■ 引用文 ■
解雇は労働契約法違反で無効

ロックアウト解雇第1次・2次裁判結審

 ロックアウト解雇第1次・2次裁判は、11月16日に最終弁論を行い結審し3月28日に判決がでます。水口弁護士が最終意見陳述を行いました。以下にその抜粋を掲載します。

 本件解雇は、労働契約法16条に違反することにより無効である。

1 本件審理で明らかになった本件の特徴

 一つは、解雇予告通知書に記載された解雇理由が全てほぼ同一の定型文言にて記載されていたという点です。その文言は、抽象的な「貴殿は、業績が低い状態が続いており、その間、会社は様々な改善機会の提供やその支援を試みたにもかかわらず業績の改善がなされ」なかったというものです。原告らが具体的な解雇理由を問いただしても回答しませんでした。団体交渉での説明さえ拒んだため、中労委で不当労働行為と認定され、会社も命令を受け入れ裁判所への不服申立を断念しました。

単語と項目の位置のデータ

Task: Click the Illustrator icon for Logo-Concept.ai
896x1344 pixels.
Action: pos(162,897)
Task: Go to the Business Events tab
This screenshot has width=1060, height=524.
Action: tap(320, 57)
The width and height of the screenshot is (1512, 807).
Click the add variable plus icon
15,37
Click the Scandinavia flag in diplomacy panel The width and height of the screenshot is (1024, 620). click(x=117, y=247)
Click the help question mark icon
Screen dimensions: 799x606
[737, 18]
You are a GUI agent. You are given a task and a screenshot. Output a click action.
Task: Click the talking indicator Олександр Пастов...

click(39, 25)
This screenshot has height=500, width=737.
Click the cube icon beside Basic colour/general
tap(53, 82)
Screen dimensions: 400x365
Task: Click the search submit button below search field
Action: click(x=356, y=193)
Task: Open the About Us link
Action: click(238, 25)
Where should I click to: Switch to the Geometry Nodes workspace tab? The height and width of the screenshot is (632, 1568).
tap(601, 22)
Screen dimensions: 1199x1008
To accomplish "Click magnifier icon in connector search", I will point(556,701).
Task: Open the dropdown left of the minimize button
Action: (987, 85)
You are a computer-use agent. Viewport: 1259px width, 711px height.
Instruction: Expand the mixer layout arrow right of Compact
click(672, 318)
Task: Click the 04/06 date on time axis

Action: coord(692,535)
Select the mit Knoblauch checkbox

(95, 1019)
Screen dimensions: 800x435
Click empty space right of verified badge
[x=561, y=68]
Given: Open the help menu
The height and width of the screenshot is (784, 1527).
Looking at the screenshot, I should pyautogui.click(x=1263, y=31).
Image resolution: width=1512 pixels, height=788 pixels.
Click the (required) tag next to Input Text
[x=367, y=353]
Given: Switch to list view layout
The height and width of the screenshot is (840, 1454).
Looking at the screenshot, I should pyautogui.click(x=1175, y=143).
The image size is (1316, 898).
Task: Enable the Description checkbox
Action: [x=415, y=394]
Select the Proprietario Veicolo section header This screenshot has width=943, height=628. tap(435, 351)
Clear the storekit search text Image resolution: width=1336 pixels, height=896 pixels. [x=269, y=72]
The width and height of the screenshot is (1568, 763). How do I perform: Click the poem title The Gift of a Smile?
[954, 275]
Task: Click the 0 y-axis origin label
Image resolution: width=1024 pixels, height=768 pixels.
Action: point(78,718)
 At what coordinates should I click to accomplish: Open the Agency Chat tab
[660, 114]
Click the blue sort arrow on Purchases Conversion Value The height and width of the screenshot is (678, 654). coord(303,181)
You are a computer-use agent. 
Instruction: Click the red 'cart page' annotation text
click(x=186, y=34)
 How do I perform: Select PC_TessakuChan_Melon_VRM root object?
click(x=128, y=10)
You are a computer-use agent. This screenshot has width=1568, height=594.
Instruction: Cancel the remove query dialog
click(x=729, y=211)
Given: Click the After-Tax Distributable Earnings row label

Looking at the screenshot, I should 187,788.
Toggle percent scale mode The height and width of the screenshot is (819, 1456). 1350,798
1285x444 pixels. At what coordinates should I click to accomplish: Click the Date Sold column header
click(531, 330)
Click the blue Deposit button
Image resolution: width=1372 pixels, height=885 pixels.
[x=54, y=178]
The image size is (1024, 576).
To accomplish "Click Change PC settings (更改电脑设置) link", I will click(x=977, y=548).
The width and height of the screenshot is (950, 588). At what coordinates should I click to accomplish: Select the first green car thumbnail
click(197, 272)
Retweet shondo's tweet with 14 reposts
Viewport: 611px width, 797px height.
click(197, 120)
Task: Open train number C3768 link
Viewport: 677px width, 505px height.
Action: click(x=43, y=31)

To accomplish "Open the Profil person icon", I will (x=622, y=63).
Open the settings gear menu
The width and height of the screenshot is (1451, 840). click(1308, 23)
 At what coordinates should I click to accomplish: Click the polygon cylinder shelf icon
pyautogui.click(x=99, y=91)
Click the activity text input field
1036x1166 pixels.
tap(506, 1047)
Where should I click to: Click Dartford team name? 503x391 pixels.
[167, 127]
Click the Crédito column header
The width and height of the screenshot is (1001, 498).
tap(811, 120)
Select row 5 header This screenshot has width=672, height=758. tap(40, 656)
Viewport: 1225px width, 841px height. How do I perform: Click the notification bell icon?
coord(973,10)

■ 解く問題 ■
上にあるロックアウト解雇裁判の引用文を、最初から最後まで一字も変えずに書き写してください。

■ 解答全文 ■
解雇は労働契約法違反で無効

ロックアウト解雇第1次・2次裁判結審

 ロックアウト解雇第1次・2次裁判は、11月16日に最終弁論を行い結審し3月28日に判決がでます。水口弁護士が最終意見陳述を行いました。以下にその抜粋を掲載します。

 本件解雇は、労働契約法16条に違反することにより無効である。

1 本件審理で明らかになった本件の特徴

 一つは、解雇予告通知書に記載された解雇理由が全てほぼ同一の定型文言にて記載されていたという点です。その文言は、抽象的な「貴殿は、業績が低い状態が続いており、その間、会社は様々な改善機会の提供やその支援を試みたにもかかわらず業績の改善がなされ」なかったというものです。原告らが具体的な解雇理由を問いただしても回答しませんでした。団体交渉での説明さえ拒んだため、中労委で不当労働行為と認定され、会社も命令を受け入れ裁判所への不服申立を断念しました。